Material excerpted from a collection
* Begin *

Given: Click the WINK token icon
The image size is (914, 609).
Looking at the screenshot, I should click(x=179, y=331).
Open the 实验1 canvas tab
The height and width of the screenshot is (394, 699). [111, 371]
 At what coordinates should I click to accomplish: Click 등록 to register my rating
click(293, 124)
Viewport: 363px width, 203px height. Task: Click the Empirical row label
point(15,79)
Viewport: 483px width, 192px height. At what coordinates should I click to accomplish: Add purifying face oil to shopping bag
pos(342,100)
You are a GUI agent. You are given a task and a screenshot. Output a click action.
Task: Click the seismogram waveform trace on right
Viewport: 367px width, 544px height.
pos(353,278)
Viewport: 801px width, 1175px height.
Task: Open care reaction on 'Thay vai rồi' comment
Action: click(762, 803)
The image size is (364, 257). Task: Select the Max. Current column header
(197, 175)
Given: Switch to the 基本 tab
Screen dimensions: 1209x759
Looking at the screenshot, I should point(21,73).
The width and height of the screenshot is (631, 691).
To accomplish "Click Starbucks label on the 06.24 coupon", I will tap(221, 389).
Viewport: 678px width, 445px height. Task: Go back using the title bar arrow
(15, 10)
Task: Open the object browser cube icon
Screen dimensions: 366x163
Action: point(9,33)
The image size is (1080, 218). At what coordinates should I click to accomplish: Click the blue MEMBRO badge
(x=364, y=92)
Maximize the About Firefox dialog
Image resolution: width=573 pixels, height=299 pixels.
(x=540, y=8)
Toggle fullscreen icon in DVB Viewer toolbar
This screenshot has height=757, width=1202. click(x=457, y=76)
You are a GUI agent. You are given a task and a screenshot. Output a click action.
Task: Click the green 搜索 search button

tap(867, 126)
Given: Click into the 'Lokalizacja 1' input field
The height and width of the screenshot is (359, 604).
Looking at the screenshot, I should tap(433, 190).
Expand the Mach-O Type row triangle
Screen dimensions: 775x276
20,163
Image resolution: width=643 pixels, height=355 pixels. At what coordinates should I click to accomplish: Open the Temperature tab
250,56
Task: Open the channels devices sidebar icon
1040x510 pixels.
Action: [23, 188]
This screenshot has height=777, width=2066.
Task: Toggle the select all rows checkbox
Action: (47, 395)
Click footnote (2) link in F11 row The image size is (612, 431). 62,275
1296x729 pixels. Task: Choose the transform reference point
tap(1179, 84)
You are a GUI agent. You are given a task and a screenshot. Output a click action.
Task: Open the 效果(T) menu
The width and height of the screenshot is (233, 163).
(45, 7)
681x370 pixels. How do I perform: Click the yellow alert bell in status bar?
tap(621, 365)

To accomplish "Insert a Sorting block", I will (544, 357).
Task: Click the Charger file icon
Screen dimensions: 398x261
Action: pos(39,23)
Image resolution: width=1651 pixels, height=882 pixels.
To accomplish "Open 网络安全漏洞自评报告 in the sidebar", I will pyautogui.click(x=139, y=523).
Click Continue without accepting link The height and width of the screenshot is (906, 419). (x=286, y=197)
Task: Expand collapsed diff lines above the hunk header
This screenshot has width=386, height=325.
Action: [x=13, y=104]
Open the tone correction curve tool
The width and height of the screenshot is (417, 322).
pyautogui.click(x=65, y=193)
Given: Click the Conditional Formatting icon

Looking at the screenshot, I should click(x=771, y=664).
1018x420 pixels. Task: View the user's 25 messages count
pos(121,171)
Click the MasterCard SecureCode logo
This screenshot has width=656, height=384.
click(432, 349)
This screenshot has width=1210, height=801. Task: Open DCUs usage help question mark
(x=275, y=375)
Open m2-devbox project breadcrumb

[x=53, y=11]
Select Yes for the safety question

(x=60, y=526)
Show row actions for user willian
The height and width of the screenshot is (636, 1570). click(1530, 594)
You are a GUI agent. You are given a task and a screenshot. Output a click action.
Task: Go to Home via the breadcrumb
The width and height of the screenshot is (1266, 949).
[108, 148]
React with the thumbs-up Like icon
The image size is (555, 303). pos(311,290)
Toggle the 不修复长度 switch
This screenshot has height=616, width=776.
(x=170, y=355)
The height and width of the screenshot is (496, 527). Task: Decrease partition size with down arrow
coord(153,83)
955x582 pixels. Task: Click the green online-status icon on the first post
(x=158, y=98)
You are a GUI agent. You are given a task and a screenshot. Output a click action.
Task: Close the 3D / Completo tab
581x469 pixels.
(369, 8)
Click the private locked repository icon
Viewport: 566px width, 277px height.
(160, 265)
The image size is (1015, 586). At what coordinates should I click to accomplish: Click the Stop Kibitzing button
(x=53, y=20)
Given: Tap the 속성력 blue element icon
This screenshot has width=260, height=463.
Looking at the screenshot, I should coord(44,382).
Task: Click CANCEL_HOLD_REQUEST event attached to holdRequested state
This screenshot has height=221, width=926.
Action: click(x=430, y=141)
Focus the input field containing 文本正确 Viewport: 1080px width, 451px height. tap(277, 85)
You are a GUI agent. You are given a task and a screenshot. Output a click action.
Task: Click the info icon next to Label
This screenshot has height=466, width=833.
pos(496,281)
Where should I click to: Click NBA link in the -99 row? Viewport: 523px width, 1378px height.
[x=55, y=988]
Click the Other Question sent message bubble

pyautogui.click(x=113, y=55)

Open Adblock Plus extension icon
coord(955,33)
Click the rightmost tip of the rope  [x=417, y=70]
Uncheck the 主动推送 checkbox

* End *

TASK TO COMPLETE
Copy the material above line for line, changing nothing.

REPLY
Given: Click the WINK token icon
The image size is (914, 609).
Looking at the screenshot, I should click(x=179, y=331).
Open the 实验1 canvas tab
The height and width of the screenshot is (394, 699). [111, 371]
 At what coordinates should I click to accomplish: Click 등록 to register my rating
click(293, 124)
Viewport: 363px width, 203px height. Task: Click the Empirical row label
point(15,79)
Viewport: 483px width, 192px height. At what coordinates should I click to accomplish: Add purifying face oil to shopping bag
pos(342,100)
You are a GUI agent. You are given a task and a screenshot. Output a click action.
Task: Click the seismogram waveform trace on right
Viewport: 367px width, 544px height.
pos(353,278)
Viewport: 801px width, 1175px height.
Task: Open care reaction on 'Thay vai rồi' comment
Action: click(762, 803)
The image size is (364, 257). Task: Select the Max. Current column header
(197, 175)
Given: Switch to the 基本 tab
Screen dimensions: 1209x759
Looking at the screenshot, I should point(21,73).
The width and height of the screenshot is (631, 691).
To accomplish "Click Starbucks label on the 06.24 coupon", I will tap(221, 389).
Viewport: 678px width, 445px height. Task: Go back using the title bar arrow
(15, 10)
Task: Open the object browser cube icon
Screen dimensions: 366x163
Action: point(9,33)
The image size is (1080, 218). At what coordinates should I click to accomplish: Click the blue MEMBRO badge
(x=364, y=92)
Maximize the About Firefox dialog
Image resolution: width=573 pixels, height=299 pixels.
(x=540, y=8)
Toggle fullscreen icon in DVB Viewer toolbar
This screenshot has height=757, width=1202. click(x=457, y=76)
You are a GUI agent. You are given a task and a screenshot. Output a click action.
Task: Click the green 搜索 search button

tap(867, 126)
Given: Click into the 'Lokalizacja 1' input field
The height and width of the screenshot is (359, 604).
Looking at the screenshot, I should tap(433, 190).
Expand the Mach-O Type row triangle
Screen dimensions: 775x276
20,163
Image resolution: width=643 pixels, height=355 pixels. At what coordinates should I click to accomplish: Open the Temperature tab
250,56
Task: Open the channels devices sidebar icon
1040x510 pixels.
Action: [23, 188]
This screenshot has height=777, width=2066.
Task: Toggle the select all rows checkbox
Action: (47, 395)
Click footnote (2) link in F11 row The image size is (612, 431). 62,275
1296x729 pixels. Task: Choose the transform reference point
tap(1179, 84)
You are a GUI agent. You are given a task and a screenshot. Output a click action.
Task: Open the 效果(T) menu
The width and height of the screenshot is (233, 163).
(45, 7)
681x370 pixels. How do I perform: Click the yellow alert bell in status bar?
tap(621, 365)

To accomplish "Insert a Sorting block", I will (544, 357).
Task: Click the Charger file icon
Screen dimensions: 398x261
Action: pos(39,23)
Image resolution: width=1651 pixels, height=882 pixels.
To accomplish "Open 网络安全漏洞自评报告 in the sidebar", I will pyautogui.click(x=139, y=523).
Click Continue without accepting link The height and width of the screenshot is (906, 419). (x=286, y=197)
Task: Expand collapsed diff lines above the hunk header
This screenshot has width=386, height=325.
Action: [x=13, y=104]
Open the tone correction curve tool
The width and height of the screenshot is (417, 322).
pyautogui.click(x=65, y=193)
Given: Click the Conditional Formatting icon

Looking at the screenshot, I should click(x=771, y=664).
1018x420 pixels. Task: View the user's 25 messages count
pos(121,171)
Click the MasterCard SecureCode logo
This screenshot has width=656, height=384.
click(432, 349)
This screenshot has width=1210, height=801. Task: Open DCUs usage help question mark
(x=275, y=375)
Open m2-devbox project breadcrumb

[x=53, y=11]
Select Yes for the safety question

(x=60, y=526)
Show row actions for user willian
The height and width of the screenshot is (636, 1570). click(1530, 594)
You are a GUI agent. You are given a task and a screenshot. Output a click action.
Task: Go to Home via the breadcrumb
The width and height of the screenshot is (1266, 949).
[108, 148]
React with the thumbs-up Like icon
The image size is (555, 303). pos(311,290)
Toggle the 不修复长度 switch
This screenshot has height=616, width=776.
(x=170, y=355)
The height and width of the screenshot is (496, 527). Task: Decrease partition size with down arrow
coord(153,83)
955x582 pixels. Task: Click the green online-status icon on the first post
(x=158, y=98)
You are a GUI agent. You are given a task and a screenshot. Output a click action.
Task: Close the 3D / Completo tab
581x469 pixels.
(369, 8)
Click the private locked repository icon
Viewport: 566px width, 277px height.
(160, 265)
The image size is (1015, 586). At what coordinates should I click to accomplish: Click the Stop Kibitzing button
(x=53, y=20)
Given: Tap the 속성력 blue element icon
This screenshot has width=260, height=463.
Looking at the screenshot, I should coord(44,382).
Task: Click CANCEL_HOLD_REQUEST event attached to holdRequested state
This screenshot has height=221, width=926.
Action: click(x=430, y=141)
Focus the input field containing 文本正确 Viewport: 1080px width, 451px height. tap(277, 85)
You are a GUI agent. You are given a task and a screenshot. Output a click action.
Task: Click the info icon next to Label
This screenshot has height=466, width=833.
pos(496,281)
Where should I click to: Click NBA link in the -99 row? Viewport: 523px width, 1378px height.
[x=55, y=988]
Click the Other Question sent message bubble

pyautogui.click(x=113, y=55)

Open Adblock Plus extension icon
coord(955,33)
Click the rightmost tip of the rope  [x=417, y=70]
Uncheck the 主动推送 checkbox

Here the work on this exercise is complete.